Task list:
• a. List every eye condition named in the essay on eyesight.
• b. Answer these from the essay on eyesight, one line each:
(i) In what year did the writer get a first pair of glasses?
(ii) What does the name "keratoconus" mean?
(iii) On which side of the writer's family did everyone have keratoconus?
• c. Please carry on the essay on eyesight from its last sentence.

Text for analysis:

══════════

If you ask me why I became a scientist is because of this. Scientists built a whole research field to prevent the tragedy my family faced. Scientists dared to ask parents for permission to open up their babies' hearts to give them a better life. Science gave these human Gods certainty enough to trust their hands and their knowledge. Science, not God, not money.
In 1995, I got my first pair of glasses. I was 8. I had experienced a weird first year of school, and I was now a "cuatro ojos". It did not get better. I had astigmatism, the shitty eye correction. Near or far-sightedness can be corrected perfectly, astigmatism not. You get some level of help, but you live a life in which points of light look like 8s. It sucks.
I did not just have astigmatism. I had Keratoconus. the outermost tissue in my eyes was too thin and getting thinner. This is problematic as the thinning was not homogeneous. In the places where the cornea was thinner, the eye's inner pressure made it bulge out, and a cone forms. This gives the name to the disease: keratoconus meaning a corneal cone.
Astigmatism sucks, but there should exist keratoconus anonymous support system. It is just traumatic. Worse still, everyone on my mom's side of the family had it. I had it the worst. Keratoconus has the cute feature that it speeds up during adolescence. On 11th grade of school (the last one in Costa Rica), I started the year sitting in the last row. Three months in, I moved to the first row as I could not read anymore. A month later, I had to get photocopies and try my best to remember what was said in class.

══════════

Information shown:

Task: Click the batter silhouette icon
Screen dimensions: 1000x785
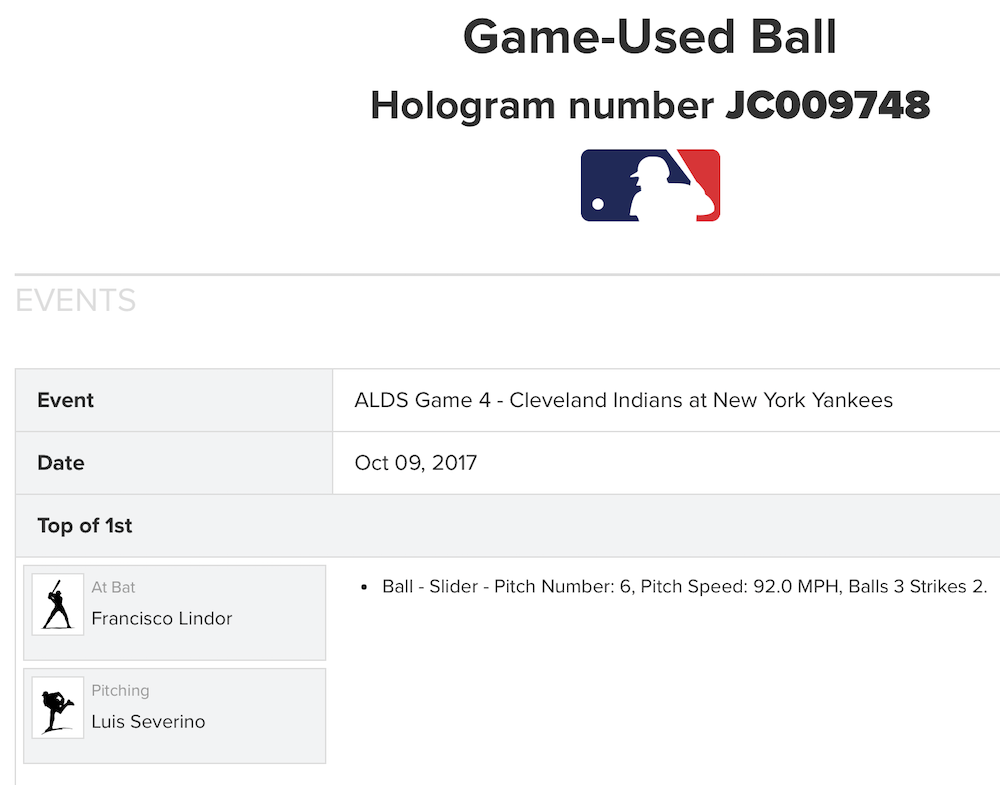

══════════

Response list:
• a. Nearsightedness, farsightedness, astigmatism, keratoconus

• b.
(i) 1995
(ii) A corneal cone
(iii) The mom's side

• c.
Science came to the rescue. During the summer break, a Costa Rican human god exchanged my cornea with the cornea of a dead American, a citizen of Atlanta. Turns out that Atlanta is a nudging hipster and asked their citizens to opt-out of corneal donations. So an immense amount of corneas is available for any doctor who passes the Atlanta Bar. Dr. Carlos Mejia Leiva was, and so he exchanged my left cornea first, then my right cornea with the ones from some dead Americans. Not enough for a passport but enough for a life in academia. I try to improve my writing skills, but I know I will never be able to convey my gratitude to el Doctor Mejia, so I won't try here. I can just say that I would not be writing this if it was not for the miracles that inhabit the hands of Dr. Carlos Mejia Leiva.
A Life in Science
Science is a form of belief. A more active and testable form of belief. But not different than catholicism, Buddhism, or any other. Please note that Scientology is not science. By science, I mean the set of procedures developed first to fight scurvy. The idea that one can observe, theorize, and test different solutions to get closer to the truth. Science tends to be a trinitarian religion that believes in theories, data, and practitioners all at once.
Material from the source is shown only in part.